| First Author | Khan SS | Year | 2018 |
| Journal | Acta Neuropathol | Volume | 136 |
| Issue | 4 | Pages | 589-605 |
| PubMed ID | 29995210 | Mgi Jnum | J:289241 |
| Mgi Id | MGI:6434707 | Doi | 10.1007/s00401-018-1886-z |
| Citation | Khan SS, et al. (2018) Bidirectional modulation of Alzheimer phenotype by alpha-synuclein in mice and primary neurons. Acta Neuropathol 136(4):589-605 |
| abstractText | alpha-Synuclein (alphaSyn) histopathology defines several neurodegenerative disorders, including Parkinson's disease, Lewy body dementia, and Alzheimer's disease (AD).
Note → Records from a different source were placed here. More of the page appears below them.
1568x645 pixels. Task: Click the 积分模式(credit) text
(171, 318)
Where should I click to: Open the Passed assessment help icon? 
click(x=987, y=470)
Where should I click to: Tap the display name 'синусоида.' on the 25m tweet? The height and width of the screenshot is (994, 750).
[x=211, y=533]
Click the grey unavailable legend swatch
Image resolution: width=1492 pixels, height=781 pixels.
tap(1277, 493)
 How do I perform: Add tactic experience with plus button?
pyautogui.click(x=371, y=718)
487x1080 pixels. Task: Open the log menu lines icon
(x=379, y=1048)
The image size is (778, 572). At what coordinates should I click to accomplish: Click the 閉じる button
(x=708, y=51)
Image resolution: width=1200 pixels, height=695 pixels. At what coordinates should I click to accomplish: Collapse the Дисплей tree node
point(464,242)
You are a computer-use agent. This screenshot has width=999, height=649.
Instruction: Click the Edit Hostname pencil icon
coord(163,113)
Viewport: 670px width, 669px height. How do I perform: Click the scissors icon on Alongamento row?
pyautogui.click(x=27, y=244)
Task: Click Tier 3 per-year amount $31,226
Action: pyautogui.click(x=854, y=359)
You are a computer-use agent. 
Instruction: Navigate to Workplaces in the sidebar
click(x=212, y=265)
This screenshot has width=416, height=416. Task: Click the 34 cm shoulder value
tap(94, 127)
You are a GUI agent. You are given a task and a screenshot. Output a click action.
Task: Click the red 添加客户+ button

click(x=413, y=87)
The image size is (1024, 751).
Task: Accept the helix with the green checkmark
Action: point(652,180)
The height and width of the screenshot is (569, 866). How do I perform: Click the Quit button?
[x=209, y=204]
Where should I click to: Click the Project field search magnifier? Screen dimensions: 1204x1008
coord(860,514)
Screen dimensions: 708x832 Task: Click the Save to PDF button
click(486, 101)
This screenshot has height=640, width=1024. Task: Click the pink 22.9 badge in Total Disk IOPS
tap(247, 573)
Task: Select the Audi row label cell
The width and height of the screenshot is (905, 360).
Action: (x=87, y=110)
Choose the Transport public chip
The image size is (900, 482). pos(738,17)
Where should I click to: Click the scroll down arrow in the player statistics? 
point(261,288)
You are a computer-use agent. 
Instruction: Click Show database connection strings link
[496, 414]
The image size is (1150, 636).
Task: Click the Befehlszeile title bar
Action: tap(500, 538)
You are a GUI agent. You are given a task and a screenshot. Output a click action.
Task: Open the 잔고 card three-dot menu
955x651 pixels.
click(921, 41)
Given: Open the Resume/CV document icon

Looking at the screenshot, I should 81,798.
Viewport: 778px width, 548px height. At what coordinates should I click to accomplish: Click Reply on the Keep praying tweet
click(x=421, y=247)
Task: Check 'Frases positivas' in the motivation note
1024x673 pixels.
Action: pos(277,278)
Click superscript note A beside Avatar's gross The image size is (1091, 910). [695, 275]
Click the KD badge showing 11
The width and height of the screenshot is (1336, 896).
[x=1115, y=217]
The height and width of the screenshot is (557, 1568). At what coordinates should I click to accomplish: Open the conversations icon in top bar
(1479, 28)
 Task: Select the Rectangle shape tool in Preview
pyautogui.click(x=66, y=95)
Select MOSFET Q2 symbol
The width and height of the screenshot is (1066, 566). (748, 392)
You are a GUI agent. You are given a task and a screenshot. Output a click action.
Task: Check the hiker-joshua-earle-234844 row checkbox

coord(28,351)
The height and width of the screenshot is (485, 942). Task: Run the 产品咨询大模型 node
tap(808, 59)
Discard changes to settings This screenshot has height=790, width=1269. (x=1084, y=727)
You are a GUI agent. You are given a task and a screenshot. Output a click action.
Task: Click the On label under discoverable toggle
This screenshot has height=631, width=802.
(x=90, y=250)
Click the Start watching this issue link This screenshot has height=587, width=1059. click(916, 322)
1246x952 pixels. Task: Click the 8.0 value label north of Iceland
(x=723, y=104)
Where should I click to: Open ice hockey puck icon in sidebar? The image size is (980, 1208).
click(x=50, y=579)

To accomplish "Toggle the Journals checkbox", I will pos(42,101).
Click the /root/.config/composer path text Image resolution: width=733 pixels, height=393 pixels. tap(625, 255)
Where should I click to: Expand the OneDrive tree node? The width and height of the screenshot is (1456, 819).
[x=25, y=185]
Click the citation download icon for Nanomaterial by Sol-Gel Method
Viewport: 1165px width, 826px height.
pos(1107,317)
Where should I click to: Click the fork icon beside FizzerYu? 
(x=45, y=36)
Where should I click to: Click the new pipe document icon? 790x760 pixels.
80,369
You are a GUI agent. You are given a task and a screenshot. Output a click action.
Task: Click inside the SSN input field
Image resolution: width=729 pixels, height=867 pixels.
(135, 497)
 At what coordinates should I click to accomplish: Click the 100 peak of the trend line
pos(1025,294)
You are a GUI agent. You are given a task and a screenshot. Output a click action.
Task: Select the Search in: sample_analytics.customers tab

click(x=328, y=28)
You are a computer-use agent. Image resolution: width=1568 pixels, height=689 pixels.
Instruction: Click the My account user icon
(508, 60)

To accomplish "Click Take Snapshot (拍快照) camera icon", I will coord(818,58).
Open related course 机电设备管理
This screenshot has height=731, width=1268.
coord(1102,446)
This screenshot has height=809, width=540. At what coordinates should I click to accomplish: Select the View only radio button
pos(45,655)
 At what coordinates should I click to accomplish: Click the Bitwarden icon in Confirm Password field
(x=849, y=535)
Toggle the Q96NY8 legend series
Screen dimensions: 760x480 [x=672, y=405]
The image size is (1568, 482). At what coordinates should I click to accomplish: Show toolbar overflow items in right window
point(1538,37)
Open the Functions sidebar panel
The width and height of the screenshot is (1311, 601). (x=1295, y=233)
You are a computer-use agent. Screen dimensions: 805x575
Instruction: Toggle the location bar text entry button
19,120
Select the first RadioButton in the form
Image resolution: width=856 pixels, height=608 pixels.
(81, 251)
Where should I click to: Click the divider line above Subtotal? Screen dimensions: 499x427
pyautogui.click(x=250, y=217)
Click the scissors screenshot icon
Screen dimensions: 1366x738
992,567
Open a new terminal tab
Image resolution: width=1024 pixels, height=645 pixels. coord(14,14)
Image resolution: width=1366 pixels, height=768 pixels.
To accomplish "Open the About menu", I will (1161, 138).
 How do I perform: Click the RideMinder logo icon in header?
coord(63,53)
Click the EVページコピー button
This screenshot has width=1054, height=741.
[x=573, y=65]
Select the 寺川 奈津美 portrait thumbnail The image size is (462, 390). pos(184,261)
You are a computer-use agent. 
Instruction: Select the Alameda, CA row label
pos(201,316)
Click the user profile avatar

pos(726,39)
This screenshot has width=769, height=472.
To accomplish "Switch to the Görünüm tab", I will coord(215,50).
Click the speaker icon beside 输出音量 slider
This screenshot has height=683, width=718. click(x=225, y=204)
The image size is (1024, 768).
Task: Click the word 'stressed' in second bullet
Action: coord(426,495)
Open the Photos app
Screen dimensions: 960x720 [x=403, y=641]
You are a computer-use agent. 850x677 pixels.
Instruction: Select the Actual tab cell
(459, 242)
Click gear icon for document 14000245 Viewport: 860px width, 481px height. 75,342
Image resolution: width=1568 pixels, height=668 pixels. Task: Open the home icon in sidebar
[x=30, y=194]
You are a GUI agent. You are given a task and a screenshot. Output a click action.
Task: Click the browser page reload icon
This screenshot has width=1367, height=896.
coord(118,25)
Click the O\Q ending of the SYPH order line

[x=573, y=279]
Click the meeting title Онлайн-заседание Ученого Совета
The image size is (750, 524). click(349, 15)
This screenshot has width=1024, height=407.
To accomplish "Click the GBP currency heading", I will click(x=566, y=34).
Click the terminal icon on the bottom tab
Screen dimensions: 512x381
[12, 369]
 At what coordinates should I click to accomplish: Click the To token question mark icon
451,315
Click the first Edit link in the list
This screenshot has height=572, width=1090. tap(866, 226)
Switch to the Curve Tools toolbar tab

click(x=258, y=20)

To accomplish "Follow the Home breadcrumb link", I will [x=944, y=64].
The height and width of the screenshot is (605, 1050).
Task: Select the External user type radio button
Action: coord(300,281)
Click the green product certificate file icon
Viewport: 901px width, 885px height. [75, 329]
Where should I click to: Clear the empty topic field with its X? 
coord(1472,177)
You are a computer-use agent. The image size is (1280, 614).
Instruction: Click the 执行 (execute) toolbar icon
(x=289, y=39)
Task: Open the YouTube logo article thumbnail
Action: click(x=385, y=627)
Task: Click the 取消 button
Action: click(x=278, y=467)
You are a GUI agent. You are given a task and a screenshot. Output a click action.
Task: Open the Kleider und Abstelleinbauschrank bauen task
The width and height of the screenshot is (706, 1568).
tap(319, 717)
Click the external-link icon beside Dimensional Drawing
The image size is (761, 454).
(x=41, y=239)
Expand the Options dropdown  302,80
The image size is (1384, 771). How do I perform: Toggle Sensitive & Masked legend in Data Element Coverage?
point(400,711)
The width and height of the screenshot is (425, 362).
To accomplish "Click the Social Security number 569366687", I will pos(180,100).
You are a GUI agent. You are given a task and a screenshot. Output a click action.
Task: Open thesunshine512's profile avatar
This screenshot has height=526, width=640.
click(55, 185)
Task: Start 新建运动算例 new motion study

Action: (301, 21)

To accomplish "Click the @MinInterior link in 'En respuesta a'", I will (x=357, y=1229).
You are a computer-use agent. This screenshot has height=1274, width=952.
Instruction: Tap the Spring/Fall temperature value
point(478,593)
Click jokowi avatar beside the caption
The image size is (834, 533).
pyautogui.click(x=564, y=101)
However, the functional link between soluble alphaSyn and disease etiology remains elusive, especially in AD. We, therefore, genetically targeted alphaSyn in APP transgenic mice modeling AD and mouse primary neurons. Our results demonstrate bidirectional modulation of behavioral deficits and pathophysiology by alphaSyn. Overexpression of human wild-type alphaSyn in APP animals markedly reduced amyloid deposition but, counter-intuitively, exacerbated deficits in spatial memory. It also increased extracellular amyloid-beta oligomers (AbetaOs), alphaSyn oligomers, exacerbated tau conformational and phosphorylation variants associated with AD, and enhanced neuronal cell cycle re-entry (CCR), a frequent prelude to neuron death in AD. Conversely, ablation of the SNCA gene encoding for alphaSyn in APP mice improved memory retention in spite of increased plaque burden. Reminiscent of the effect of MAPT ablation in APP mice, SNCA deletion prevented premature mortality. Moreover, the absence of alphaSyn decreased extracellular AbetaOs, ameliorated CCR, and rescued postsynaptic marker deficits. In summary, this complementary, bidirectional genetic approach implicates alphaSyn as an essential mediator of key phenotypes in AD and offers new functional insight into alphaSyn pathophysiology. |